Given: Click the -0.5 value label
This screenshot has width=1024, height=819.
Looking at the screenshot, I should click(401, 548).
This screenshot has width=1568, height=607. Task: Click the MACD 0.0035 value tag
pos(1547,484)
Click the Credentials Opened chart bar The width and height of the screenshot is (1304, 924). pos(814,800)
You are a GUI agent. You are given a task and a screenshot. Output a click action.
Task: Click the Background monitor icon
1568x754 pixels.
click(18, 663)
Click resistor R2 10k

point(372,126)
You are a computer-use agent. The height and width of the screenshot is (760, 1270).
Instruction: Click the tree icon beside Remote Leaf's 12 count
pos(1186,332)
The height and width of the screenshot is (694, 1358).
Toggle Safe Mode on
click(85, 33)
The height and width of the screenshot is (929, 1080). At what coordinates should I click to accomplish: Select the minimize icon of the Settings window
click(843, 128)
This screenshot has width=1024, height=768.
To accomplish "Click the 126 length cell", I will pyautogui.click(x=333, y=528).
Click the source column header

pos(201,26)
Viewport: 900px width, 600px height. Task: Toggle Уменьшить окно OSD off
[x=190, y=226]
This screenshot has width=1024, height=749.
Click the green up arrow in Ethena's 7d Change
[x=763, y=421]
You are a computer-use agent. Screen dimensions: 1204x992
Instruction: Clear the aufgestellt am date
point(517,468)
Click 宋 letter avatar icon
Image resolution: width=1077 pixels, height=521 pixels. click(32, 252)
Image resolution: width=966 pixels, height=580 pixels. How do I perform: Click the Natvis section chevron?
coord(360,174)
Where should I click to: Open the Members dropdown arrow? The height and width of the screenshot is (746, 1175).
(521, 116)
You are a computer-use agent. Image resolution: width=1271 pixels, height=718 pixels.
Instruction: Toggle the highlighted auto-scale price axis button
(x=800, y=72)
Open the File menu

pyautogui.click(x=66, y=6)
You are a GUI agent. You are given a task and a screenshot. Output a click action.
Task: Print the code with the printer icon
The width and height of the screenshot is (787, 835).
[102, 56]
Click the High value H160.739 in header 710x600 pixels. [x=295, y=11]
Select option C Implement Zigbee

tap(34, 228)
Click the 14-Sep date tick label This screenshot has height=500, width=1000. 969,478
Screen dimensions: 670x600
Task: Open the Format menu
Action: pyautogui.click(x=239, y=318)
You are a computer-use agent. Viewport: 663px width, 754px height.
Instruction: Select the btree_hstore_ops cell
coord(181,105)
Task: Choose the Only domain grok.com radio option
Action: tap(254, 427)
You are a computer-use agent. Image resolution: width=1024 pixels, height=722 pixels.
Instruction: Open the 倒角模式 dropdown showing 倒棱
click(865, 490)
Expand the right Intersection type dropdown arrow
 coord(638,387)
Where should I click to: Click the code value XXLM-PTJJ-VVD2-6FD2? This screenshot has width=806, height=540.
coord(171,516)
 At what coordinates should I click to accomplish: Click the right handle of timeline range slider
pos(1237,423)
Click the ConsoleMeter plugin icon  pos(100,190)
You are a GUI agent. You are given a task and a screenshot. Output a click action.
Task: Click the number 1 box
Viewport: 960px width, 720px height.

•••

**Assignment**: Print exactly the lines above from the one with "1568x754 pixels." to the one with "This screenshot has width=1024, height=768.", including both.

**Result of this exercise**:
1568x754 pixels.
click(18, 663)
Click resistor R2 10k

point(372,126)
You are a computer-use agent. The height and width of the screenshot is (760, 1270).
Instruction: Click the tree icon beside Remote Leaf's 12 count
pos(1186,332)
The height and width of the screenshot is (694, 1358).
Toggle Safe Mode on
click(85, 33)
The height and width of the screenshot is (929, 1080). At what coordinates should I click to accomplish: Select the minimize icon of the Settings window
click(843, 128)
This screenshot has width=1024, height=768.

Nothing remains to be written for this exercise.